We know, the electric field intensity E and electric potential V are related as a, b and c
We know that on any two points of equipotential surface, potential difference is zero or of equal potential.
∵ `E = (-dV)/(dr)`
So the electric field intensity is inversely proportional to the separation between equipotential surfaces.
So equipotential surfaces are closer in regions of large electric. Thus, it verifies answer a
The electric field is larger near the sharp edge, due to larger charge density as a is very small
∵ `sigma = q/A`
So equipotential surfaces are closer or crowded. It verifies answer b.
As the electric field `E = (kq)/r^2` and potential or field decreases as size of the body increases or vice-versa (case of the earth), so the equipotential surfaces will be more crowded if the charge density `sigma = q/A` increases. It verifies the answer c.

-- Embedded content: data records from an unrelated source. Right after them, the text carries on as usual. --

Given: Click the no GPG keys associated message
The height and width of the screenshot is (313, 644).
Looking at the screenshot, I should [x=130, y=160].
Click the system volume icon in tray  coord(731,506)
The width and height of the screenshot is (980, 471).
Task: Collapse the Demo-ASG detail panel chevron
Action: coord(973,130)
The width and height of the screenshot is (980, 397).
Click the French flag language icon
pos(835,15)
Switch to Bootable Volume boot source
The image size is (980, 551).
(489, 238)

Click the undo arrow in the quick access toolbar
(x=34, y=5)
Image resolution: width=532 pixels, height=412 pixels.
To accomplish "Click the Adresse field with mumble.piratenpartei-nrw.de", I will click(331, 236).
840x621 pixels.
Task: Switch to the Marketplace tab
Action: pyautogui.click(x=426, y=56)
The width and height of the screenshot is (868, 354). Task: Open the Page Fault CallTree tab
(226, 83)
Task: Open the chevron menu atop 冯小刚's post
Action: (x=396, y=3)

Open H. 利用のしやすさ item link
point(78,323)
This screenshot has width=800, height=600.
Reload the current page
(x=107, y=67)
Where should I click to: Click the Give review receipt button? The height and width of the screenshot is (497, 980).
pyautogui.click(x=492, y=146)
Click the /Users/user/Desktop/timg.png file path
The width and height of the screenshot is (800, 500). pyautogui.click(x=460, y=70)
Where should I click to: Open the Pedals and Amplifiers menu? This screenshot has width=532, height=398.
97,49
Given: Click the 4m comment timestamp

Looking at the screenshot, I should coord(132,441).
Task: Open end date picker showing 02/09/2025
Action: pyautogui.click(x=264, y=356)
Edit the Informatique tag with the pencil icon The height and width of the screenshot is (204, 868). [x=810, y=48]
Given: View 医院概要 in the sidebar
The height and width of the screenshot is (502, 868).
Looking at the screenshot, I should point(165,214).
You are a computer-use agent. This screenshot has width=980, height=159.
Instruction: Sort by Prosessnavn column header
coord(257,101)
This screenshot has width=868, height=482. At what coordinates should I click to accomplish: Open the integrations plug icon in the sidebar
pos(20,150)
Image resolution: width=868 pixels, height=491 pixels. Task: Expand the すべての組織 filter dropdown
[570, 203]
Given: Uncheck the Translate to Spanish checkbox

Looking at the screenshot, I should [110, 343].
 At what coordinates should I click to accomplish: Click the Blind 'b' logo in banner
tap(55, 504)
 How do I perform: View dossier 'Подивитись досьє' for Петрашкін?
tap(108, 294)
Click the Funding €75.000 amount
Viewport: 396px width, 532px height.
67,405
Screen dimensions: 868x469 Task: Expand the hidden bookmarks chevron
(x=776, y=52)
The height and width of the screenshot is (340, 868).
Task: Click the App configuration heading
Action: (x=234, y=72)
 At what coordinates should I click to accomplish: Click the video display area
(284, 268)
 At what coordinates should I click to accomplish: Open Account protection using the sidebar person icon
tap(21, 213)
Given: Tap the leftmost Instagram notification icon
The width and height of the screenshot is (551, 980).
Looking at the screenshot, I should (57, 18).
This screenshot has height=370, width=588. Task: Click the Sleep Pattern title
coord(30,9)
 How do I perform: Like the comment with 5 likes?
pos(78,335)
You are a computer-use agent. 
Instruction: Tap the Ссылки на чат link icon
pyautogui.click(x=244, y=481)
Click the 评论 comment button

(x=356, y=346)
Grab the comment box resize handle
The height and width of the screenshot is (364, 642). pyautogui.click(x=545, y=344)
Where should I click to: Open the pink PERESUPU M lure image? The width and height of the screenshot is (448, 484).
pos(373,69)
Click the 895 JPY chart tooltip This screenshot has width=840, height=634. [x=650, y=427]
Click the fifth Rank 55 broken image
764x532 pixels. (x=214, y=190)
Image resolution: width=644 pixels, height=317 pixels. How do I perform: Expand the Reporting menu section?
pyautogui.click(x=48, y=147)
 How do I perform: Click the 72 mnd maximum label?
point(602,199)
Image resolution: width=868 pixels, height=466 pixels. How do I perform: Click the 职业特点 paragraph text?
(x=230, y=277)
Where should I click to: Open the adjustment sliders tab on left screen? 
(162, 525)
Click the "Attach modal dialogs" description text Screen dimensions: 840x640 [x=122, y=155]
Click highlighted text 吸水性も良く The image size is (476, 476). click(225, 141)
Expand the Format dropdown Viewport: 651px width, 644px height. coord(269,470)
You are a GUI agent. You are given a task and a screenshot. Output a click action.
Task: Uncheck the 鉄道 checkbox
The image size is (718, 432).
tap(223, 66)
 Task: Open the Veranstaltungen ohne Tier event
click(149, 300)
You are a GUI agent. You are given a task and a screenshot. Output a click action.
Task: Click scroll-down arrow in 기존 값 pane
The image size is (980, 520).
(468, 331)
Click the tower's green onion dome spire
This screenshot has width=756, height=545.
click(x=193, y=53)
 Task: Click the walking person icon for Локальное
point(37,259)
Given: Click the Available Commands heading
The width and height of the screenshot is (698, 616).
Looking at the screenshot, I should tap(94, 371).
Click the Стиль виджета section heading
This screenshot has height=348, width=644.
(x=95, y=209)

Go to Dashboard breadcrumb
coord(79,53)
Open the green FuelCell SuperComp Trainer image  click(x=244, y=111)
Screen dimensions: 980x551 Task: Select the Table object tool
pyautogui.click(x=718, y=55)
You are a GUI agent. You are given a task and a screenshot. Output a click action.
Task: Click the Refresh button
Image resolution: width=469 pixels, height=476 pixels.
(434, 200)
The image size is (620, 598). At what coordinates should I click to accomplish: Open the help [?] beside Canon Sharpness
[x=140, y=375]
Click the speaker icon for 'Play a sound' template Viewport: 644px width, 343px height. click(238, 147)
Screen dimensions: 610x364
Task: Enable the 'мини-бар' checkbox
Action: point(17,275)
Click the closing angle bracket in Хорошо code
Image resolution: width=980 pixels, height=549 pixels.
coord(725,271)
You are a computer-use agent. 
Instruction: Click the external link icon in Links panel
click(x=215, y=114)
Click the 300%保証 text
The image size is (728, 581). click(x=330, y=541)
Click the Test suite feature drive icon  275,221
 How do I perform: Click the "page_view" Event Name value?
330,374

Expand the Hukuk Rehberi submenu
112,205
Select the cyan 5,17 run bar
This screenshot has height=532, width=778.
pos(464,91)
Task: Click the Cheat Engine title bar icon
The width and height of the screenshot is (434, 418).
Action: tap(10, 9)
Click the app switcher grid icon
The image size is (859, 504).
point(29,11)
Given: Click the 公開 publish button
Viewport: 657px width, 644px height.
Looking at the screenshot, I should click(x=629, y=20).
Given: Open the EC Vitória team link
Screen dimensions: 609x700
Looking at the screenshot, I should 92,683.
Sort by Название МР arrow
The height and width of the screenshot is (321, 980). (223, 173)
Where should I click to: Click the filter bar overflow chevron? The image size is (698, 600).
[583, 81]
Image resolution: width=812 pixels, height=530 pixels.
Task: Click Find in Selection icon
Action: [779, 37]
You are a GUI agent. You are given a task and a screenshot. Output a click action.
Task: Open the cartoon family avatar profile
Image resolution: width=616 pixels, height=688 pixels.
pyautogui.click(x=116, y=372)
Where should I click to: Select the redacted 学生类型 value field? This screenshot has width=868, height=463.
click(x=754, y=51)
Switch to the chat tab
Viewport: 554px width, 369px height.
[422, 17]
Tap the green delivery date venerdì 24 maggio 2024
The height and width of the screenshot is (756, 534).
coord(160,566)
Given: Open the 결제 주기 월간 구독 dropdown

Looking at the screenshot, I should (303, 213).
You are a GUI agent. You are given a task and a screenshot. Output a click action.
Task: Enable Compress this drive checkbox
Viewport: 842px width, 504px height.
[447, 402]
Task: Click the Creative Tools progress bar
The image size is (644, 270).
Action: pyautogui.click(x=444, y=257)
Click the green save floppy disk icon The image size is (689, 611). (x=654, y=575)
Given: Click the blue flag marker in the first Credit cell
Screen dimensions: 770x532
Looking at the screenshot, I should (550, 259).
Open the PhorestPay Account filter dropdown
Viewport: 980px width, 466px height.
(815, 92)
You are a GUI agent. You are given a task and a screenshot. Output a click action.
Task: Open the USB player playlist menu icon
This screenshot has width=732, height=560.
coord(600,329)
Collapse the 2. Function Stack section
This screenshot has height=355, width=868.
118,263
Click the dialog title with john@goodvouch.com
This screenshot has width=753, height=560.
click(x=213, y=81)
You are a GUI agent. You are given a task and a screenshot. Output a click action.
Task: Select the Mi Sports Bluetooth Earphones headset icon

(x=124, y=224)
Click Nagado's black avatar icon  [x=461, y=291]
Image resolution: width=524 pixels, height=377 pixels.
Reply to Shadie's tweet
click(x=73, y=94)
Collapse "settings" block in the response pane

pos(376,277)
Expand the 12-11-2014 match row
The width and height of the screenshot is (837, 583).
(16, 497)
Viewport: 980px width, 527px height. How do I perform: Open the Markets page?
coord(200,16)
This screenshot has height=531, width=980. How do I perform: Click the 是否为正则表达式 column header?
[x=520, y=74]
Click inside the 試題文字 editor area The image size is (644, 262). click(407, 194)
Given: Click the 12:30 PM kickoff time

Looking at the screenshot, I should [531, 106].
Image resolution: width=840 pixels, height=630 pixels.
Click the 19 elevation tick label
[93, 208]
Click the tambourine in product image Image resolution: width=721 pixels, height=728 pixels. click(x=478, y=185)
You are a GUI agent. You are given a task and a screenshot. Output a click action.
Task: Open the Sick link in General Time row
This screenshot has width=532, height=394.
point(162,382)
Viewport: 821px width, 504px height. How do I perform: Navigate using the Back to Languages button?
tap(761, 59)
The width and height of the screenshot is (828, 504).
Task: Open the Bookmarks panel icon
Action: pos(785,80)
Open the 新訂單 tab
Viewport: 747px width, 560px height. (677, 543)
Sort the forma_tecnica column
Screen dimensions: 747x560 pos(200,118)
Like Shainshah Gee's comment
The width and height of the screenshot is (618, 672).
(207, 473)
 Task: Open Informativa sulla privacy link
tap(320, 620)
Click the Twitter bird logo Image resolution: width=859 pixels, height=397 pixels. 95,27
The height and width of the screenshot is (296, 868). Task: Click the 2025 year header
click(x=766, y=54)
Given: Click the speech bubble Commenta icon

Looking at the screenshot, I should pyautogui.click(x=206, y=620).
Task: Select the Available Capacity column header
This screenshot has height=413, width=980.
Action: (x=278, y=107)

As the equipotential surface depends on distance r by `E = (-dV)/r` and `V = (kq)/r`. Equipotential surface depends on charge density at that place which is different at a different place, so equipotential surface are not equispaced all over.
Hence the electric field intensity E is inversely proportional to the separation between equipotential surfaces. So, equipotential surfaces are closer in regions of large electric fields. As electric field intensities is large near sharp edges of charged conductor and near regions of large charge densities. Therefore, equipotential surfaces are closer at such places.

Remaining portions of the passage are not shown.